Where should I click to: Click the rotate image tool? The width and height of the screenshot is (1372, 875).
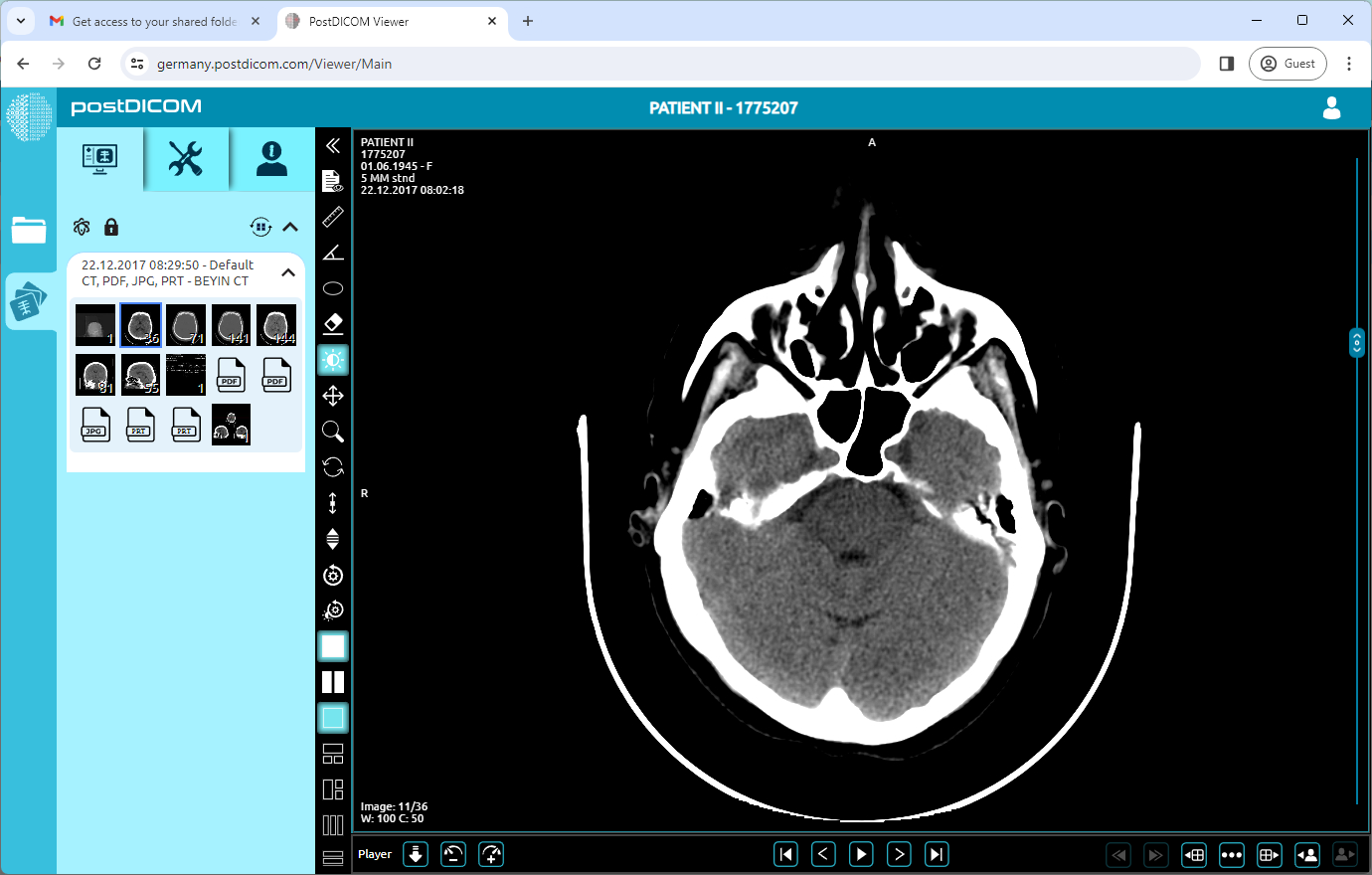click(333, 467)
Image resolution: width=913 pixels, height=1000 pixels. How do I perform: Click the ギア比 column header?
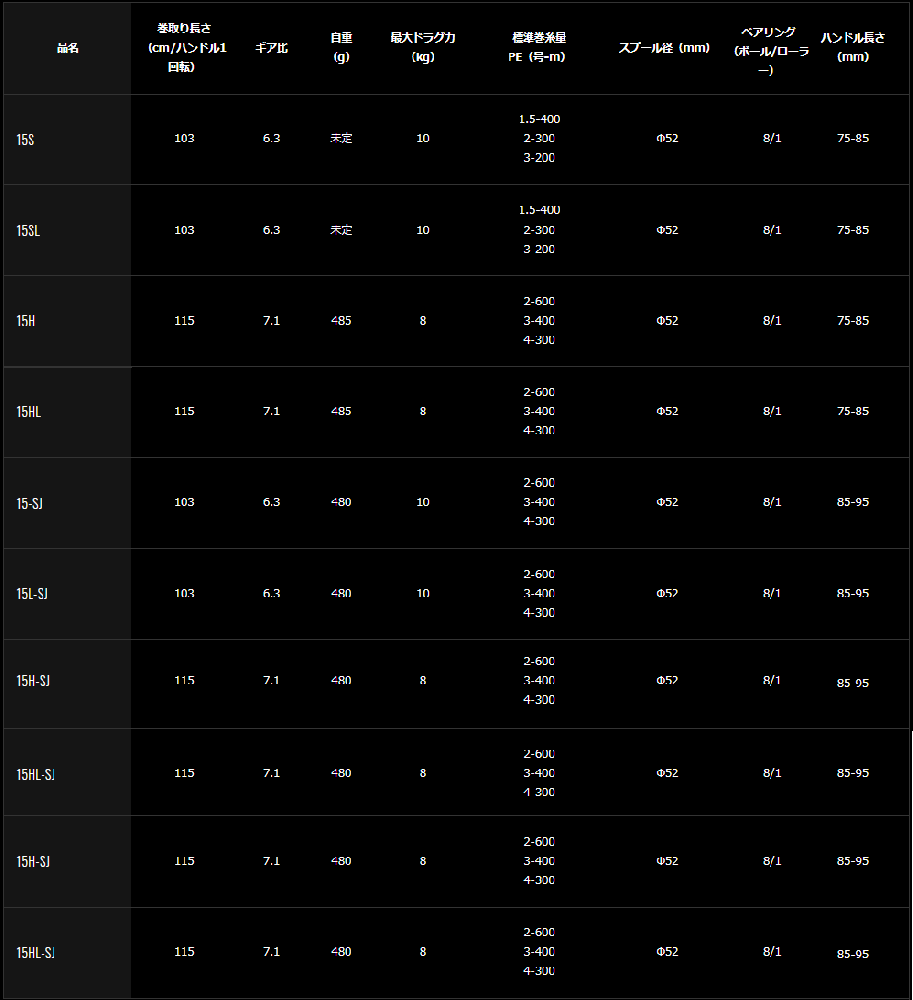(x=272, y=48)
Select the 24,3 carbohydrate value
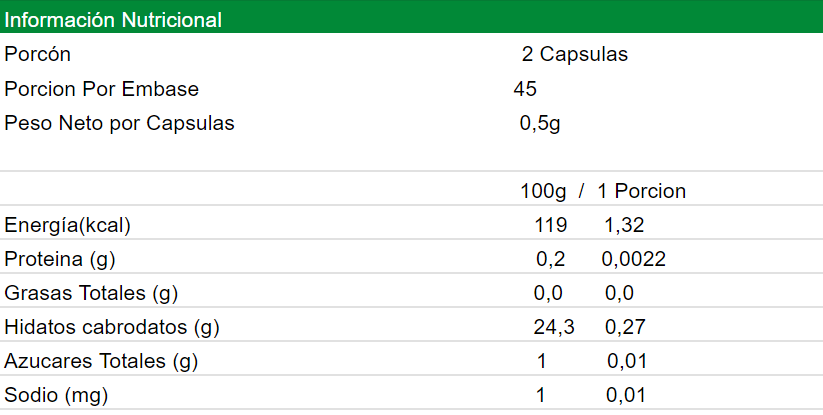Image resolution: width=823 pixels, height=415 pixels. click(x=554, y=327)
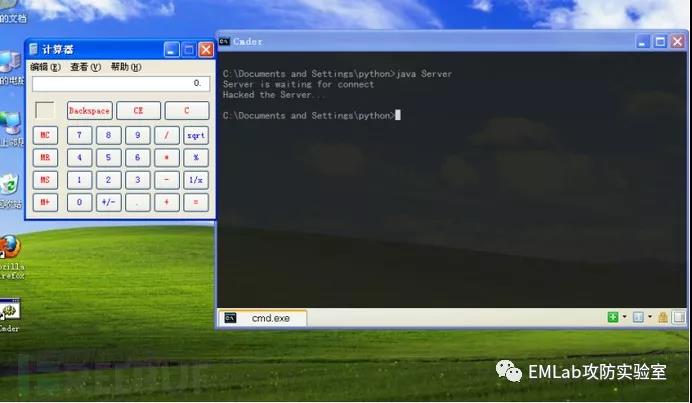Open the dropdown arrow beside the green plus icon
This screenshot has height=403, width=692.
point(624,316)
****************************************
(TASK TO CARRY OUT): Leave out the pictures. Transcribe the rest of the listing above exactly.

(OUTPUT):
Where should I click to: Click the rotate image tool? The width and height of the screenshot is (1372, 875).
click(333, 467)
Image resolution: width=913 pixels, height=1000 pixels. How do I perform: Click the ギア比 column header?
(x=272, y=48)
Select the 24,3 carbohydrate value
Image resolution: width=823 pixels, height=415 pixels. click(x=554, y=327)
Open the dropdown arrow beside the green plus icon
This screenshot has height=403, width=692.
point(624,316)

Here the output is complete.